National Oceanic and
Atmospheric Administration
United States Department of Commerce


 

FY 2023

Quantifying net community production and calcification at Station ALOHA near Hawai’i: Insights and limitations from a dual tracer carbon budget approach

Knor, L.A.C.M., C.L. Sabine, A.J. Sutton, A.E. White, J. Potemra, and R.A. Weller

Global Biogeochem. Cycles, 37(7), e2022GB007672, doi: 10.1029/2022GB007672, View open access article at AGU/Wiley (external link) (2023)


A budget approach is used to disentangle drivers of the seasonal mixed layer carbon cycle at Station ALOHA (A Long-term Oligotrophic Habitat Assessment) in the North Pacific Subtropical Gyre (NPSG). The budget utilizes data from the WHOTS (Woods Hole—Hawaii Ocean Time-series Site) mooring, and the ship-based Hawai'i Ocean Time-series (HOT) in the NPSG, a region of significant oceanic carbon uptake. Parsing the carbon variations into process components allows an assessment of both the proportional contributions of mixed layer carbon drivers and the seasonal interplay of drawdown and supply from different processes. Annual net community production reported here is at the lower end of previously published data, while net community calcification estimates are 4- to 7-fold higher than available sediment trap data, the only other estimate of calcium carbonate export at this location. Although the observed seasonal cycle in dissolved inorganic carbon in the NPSG has a relatively small amplitude, larger fluxes offset each other over an average year. Major supply comes from physical transport, especially lateral eddy transport throughout the year and entrainment in the winter, offset by biological carbon uptake in the spring. Gas exchange plays a smaller role, supplying carbon to the surface ocean between Dec-May and outgassing in Jul-Oct. Evaporation-precipitation (E-P) is variable with precipitation prevailing in the first half and evaporation in the second half of the year. The observed total alkalinity signal is largely governed by E-P with a somewhat stronger net calcification signal in the wintertime.

Plain Language Summary. The ocean carbon cycle is a complicated system where chemical compounds react, are moved by ocean physics, altered by organisms, and exchange with CO2 in the atmosphere. To explore how the ocean will continue to take up CO2 from the atmosphere and how much will be removed into the deep ocean, we need to know how these processes influence ocean carbon. Here, we investigate them over a year.
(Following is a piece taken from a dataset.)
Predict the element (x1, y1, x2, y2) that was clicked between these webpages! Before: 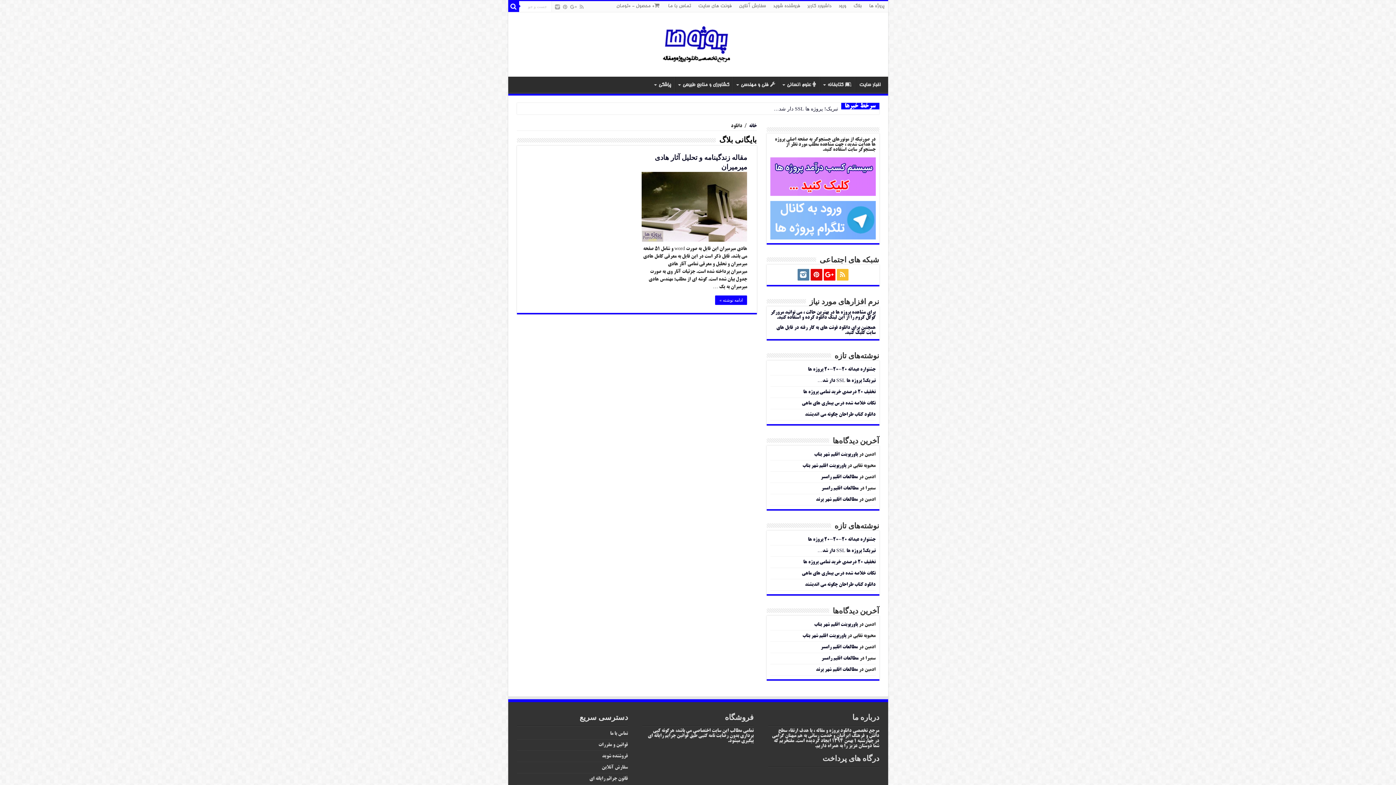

We create a model from observations of two carbon compounds, together with calculated estimates of processes (evaporation and precipitation, transport through the water, and air-sea exchange) to back out the influence of two important reaction pairs executed by organisms: Photosynthesis and respiration, and calcification and dissolution. Over a year, the surface community at this location near Hawai'i in the Pacific photosynthesizes more than it respires, removing 53 g of CO2 per square meter. Also, marine calcifiers perform calcification, and our estimates are much higher than previous measurements from sediment traps. Gas exchange and evaporation-precipitation vary with the seasons in opposite directions, and there are carbon inputs from horizontal transport throughout the year and from water column mixing in the winter.